**PROMPT**.
Pictures must not appear in the copy. Reproduce exactly, and only, the lines from the one with "The image size" through the end of the data below.

=====

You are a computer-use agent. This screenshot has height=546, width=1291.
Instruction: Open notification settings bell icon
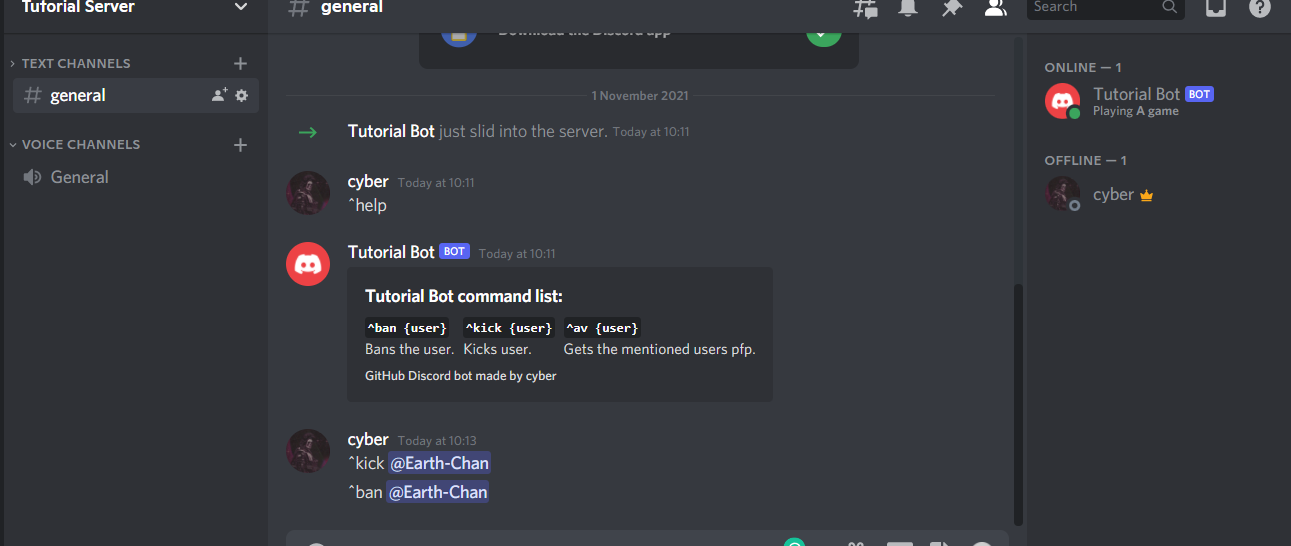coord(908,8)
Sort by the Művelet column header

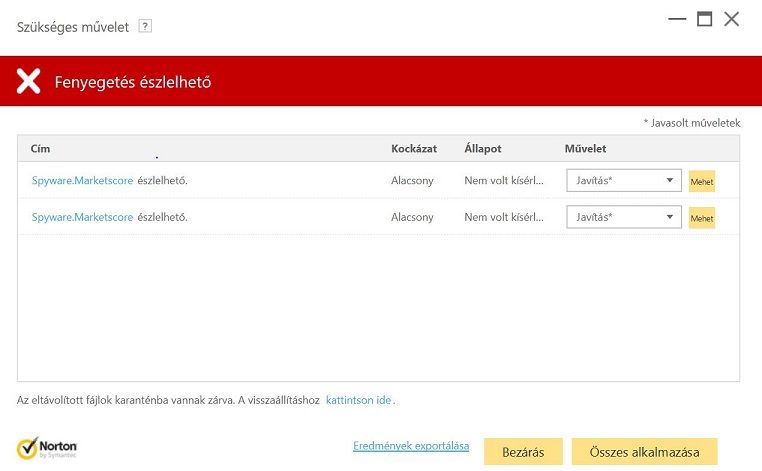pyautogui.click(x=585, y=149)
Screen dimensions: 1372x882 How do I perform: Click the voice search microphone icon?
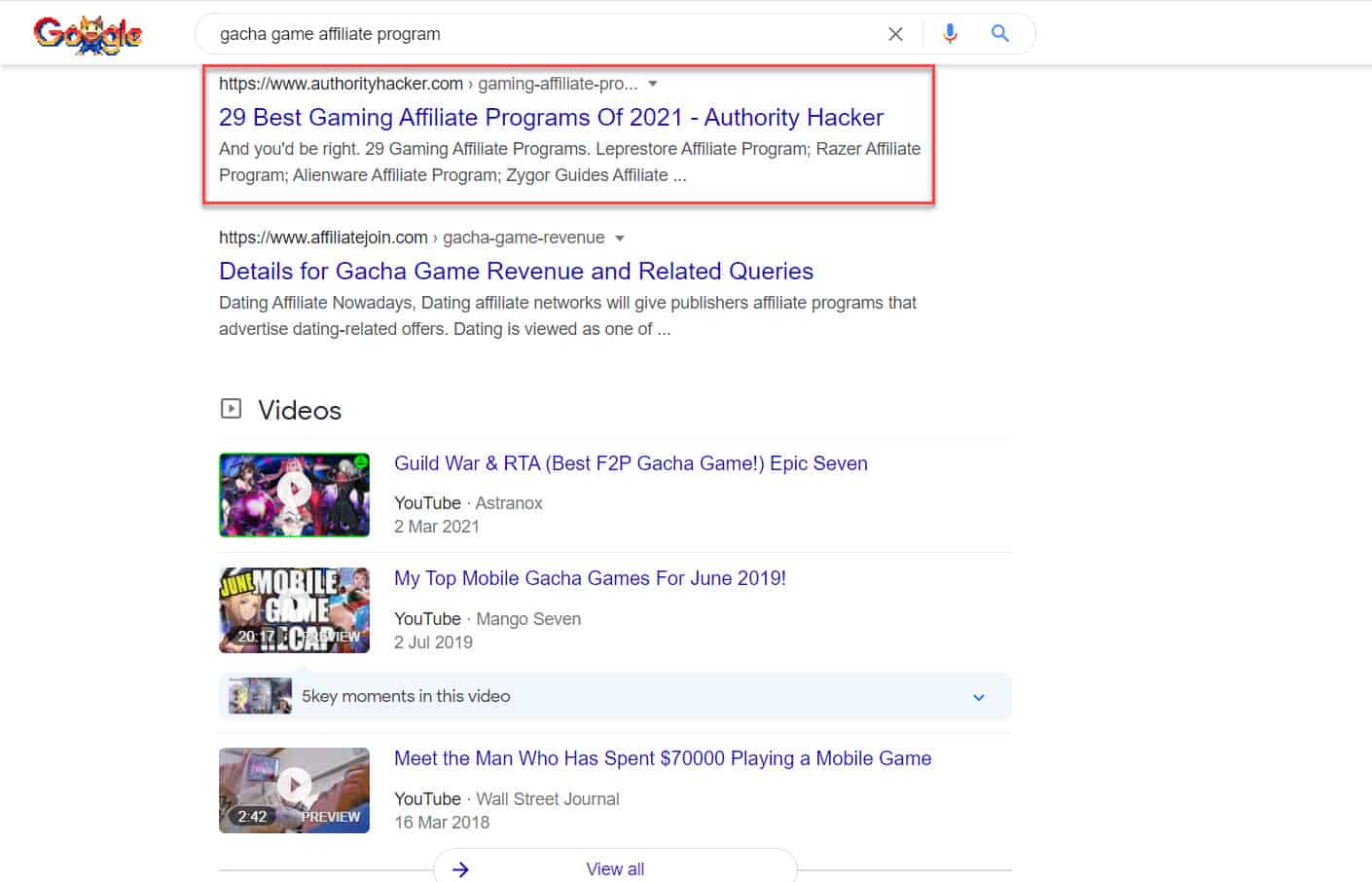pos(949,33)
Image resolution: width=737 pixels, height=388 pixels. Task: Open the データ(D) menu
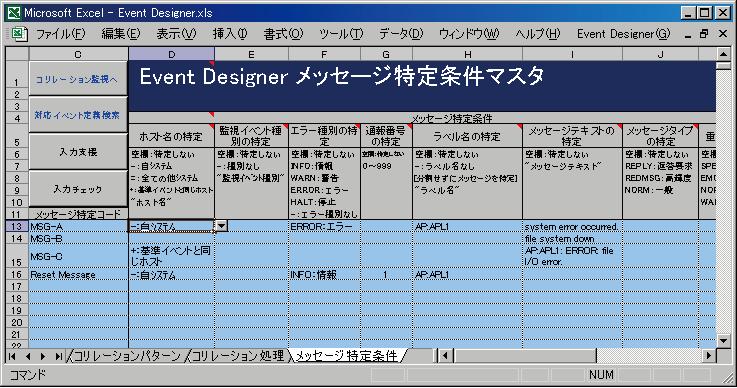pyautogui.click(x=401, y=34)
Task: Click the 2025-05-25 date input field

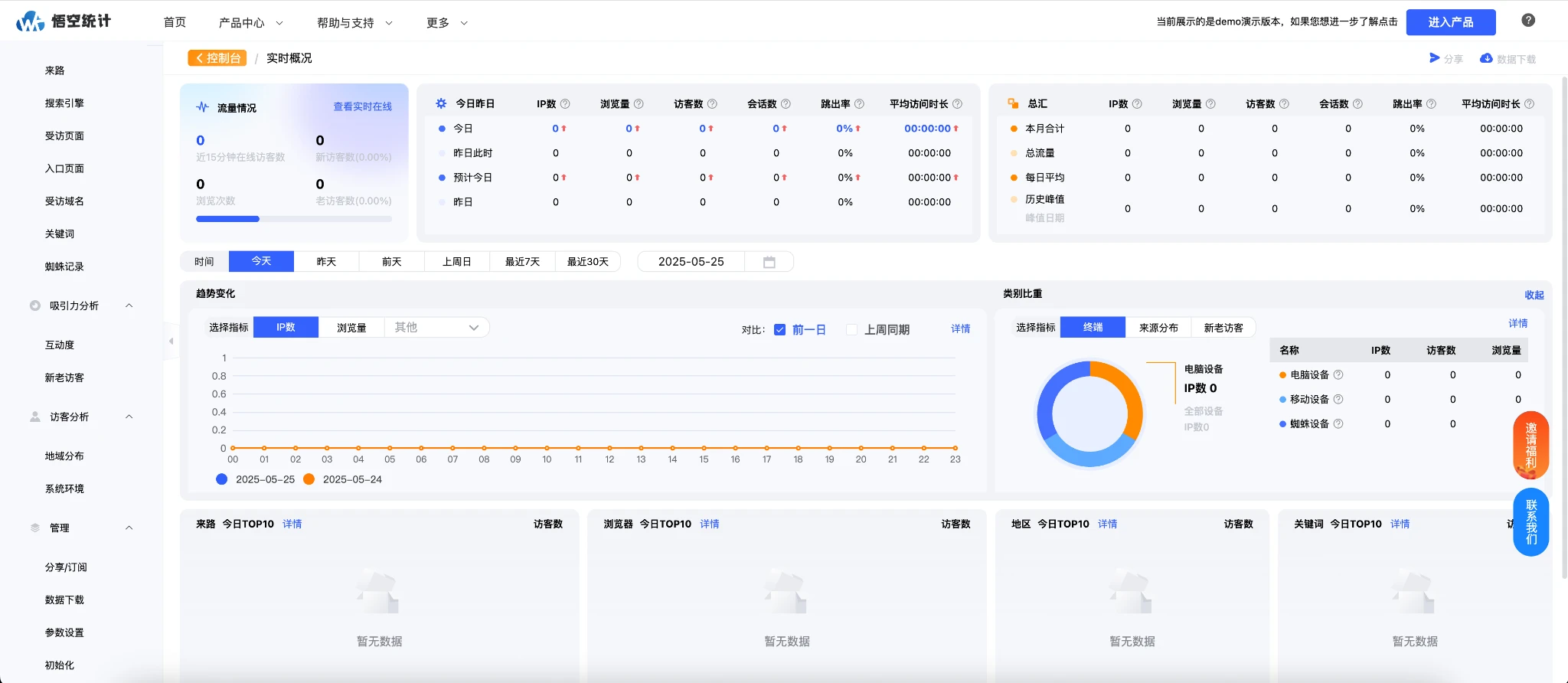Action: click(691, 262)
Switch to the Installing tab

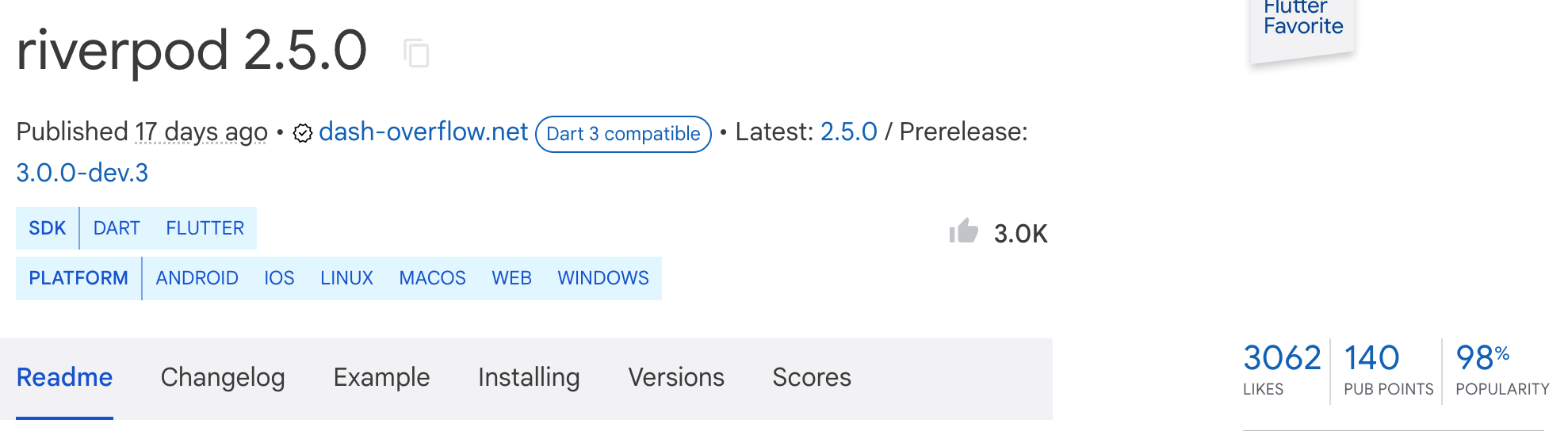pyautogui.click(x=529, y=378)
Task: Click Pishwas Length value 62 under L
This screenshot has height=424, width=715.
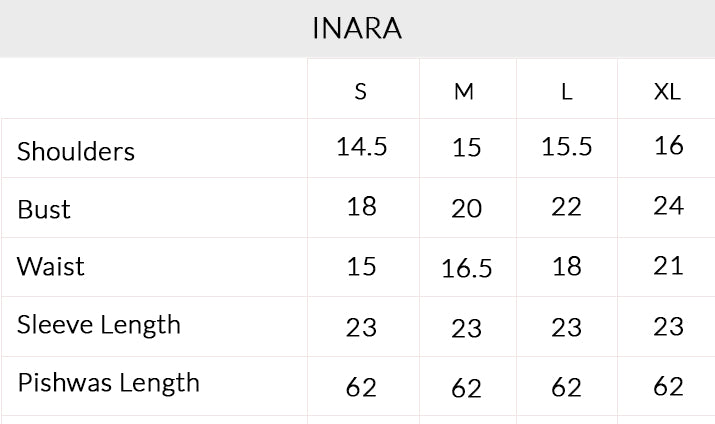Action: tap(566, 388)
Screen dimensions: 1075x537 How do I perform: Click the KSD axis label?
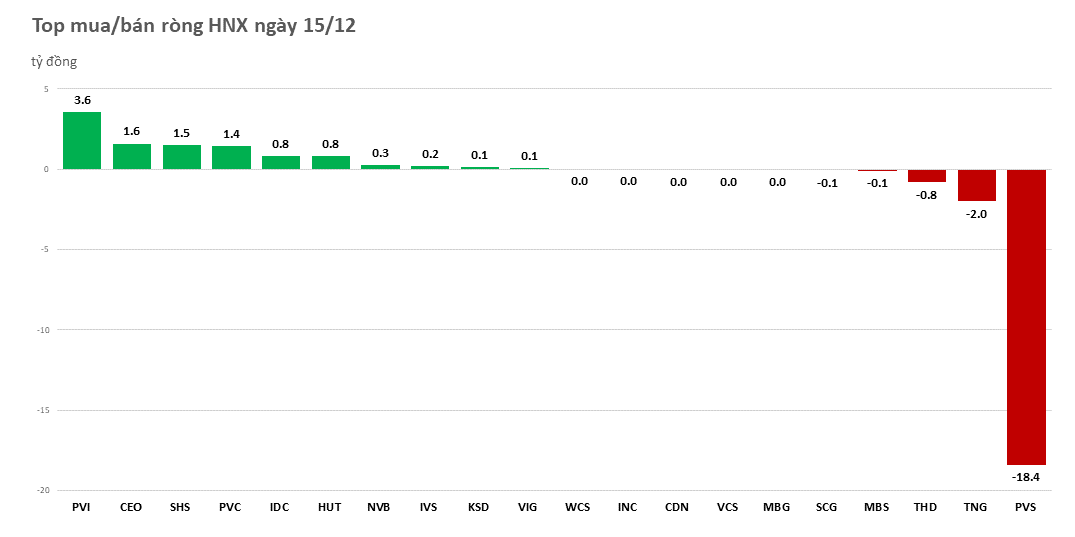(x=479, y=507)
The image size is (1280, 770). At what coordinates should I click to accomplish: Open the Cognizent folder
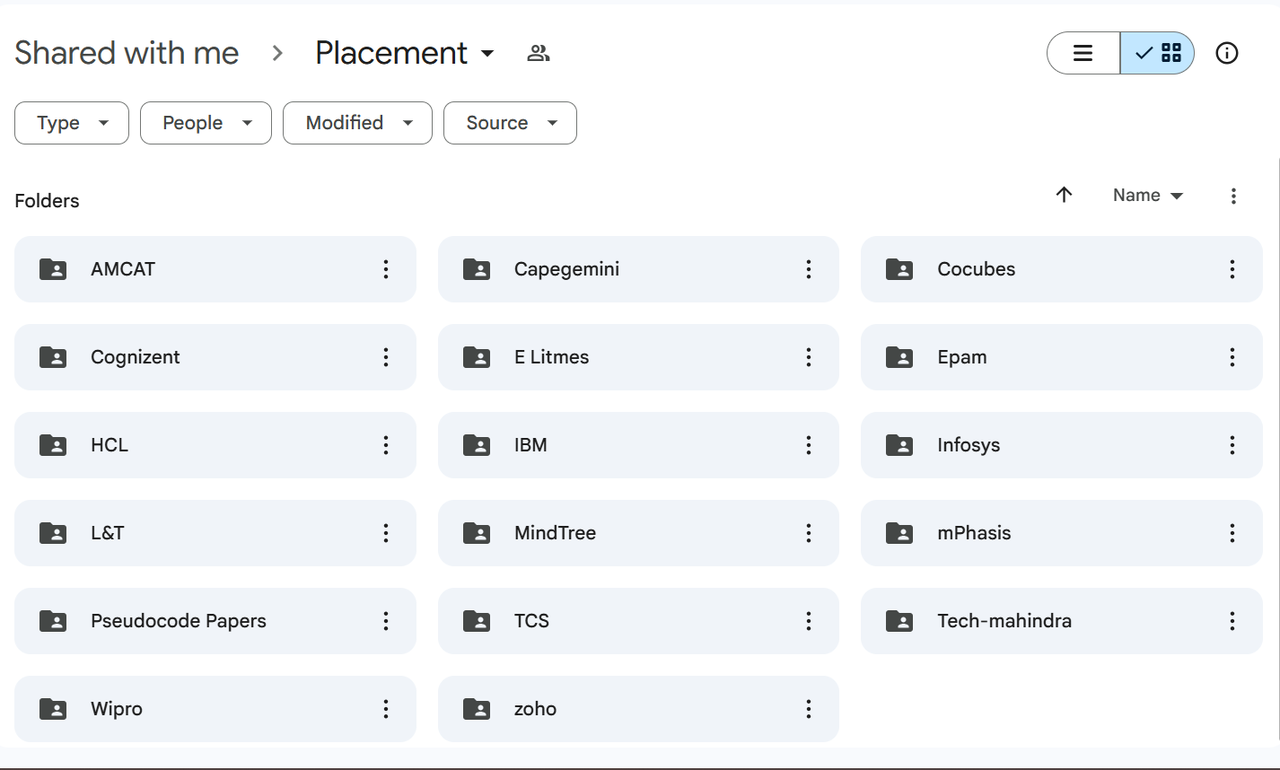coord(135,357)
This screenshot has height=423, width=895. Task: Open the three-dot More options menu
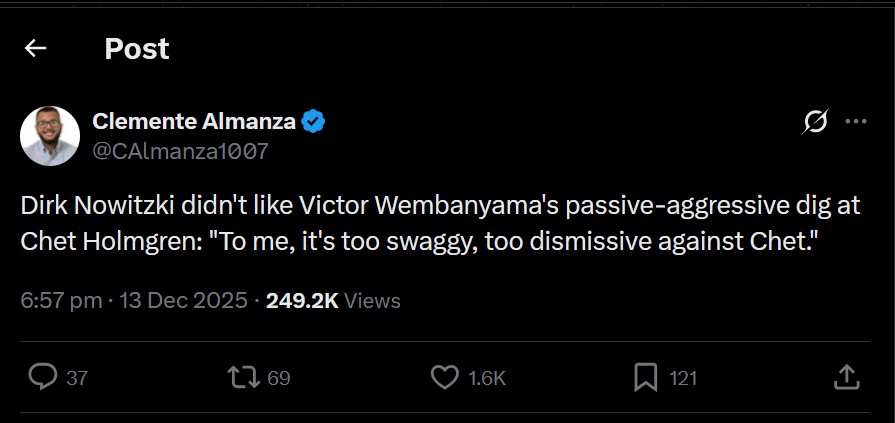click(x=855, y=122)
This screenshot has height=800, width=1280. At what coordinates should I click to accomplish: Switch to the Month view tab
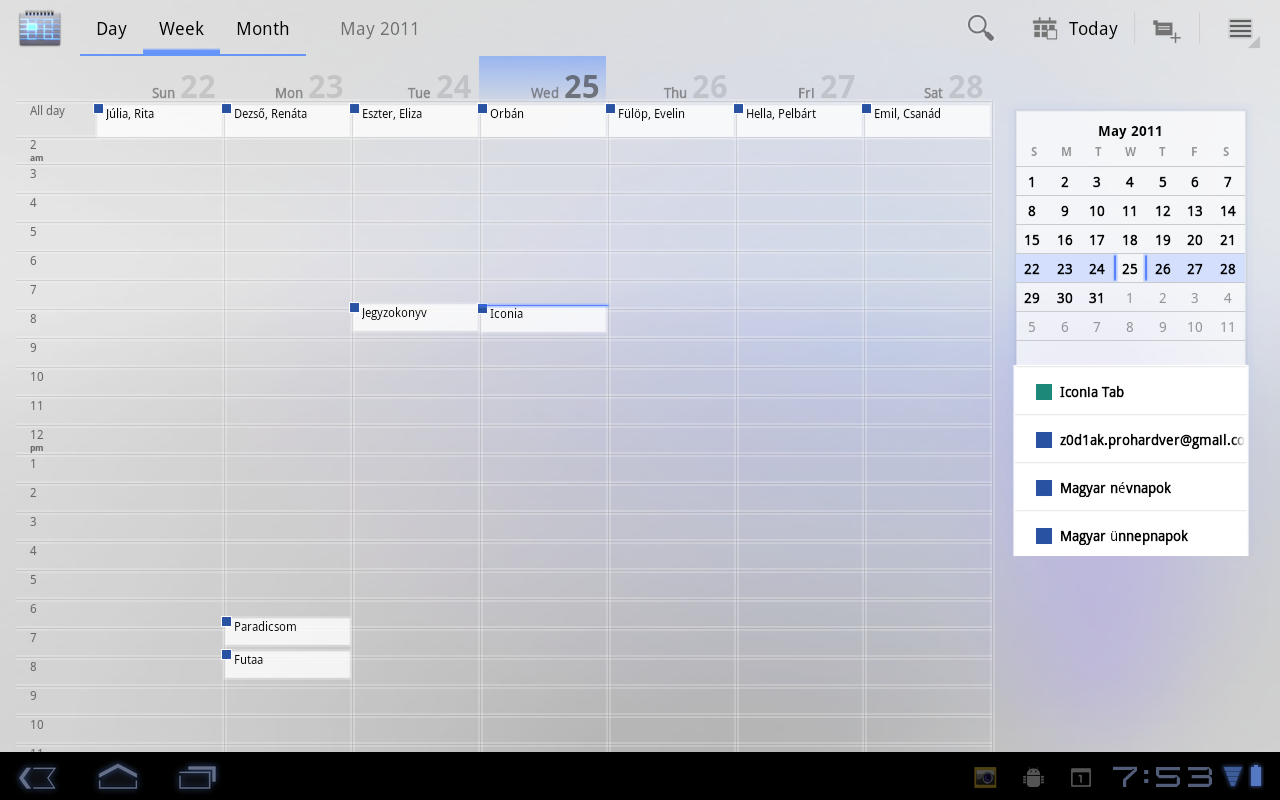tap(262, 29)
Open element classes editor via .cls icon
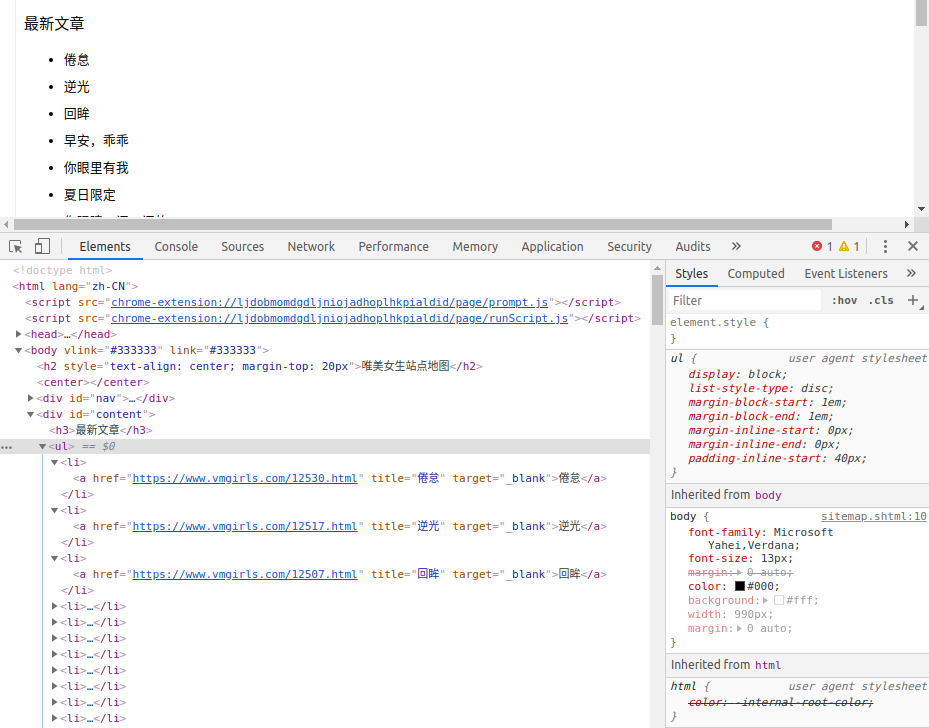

=====

**TASK RESULT**.
The image size is (1280, 770). At what coordinates should I click to accomplish: Open the Cognizent folder
coord(135,357)
This screenshot has height=423, width=895. Task: Open the three-dot More options menu
click(x=855, y=122)
This screenshot has height=800, width=1280. At what coordinates should I click to accomplish: Switch to the Month view tab
tap(262, 29)
Open element classes editor via .cls icon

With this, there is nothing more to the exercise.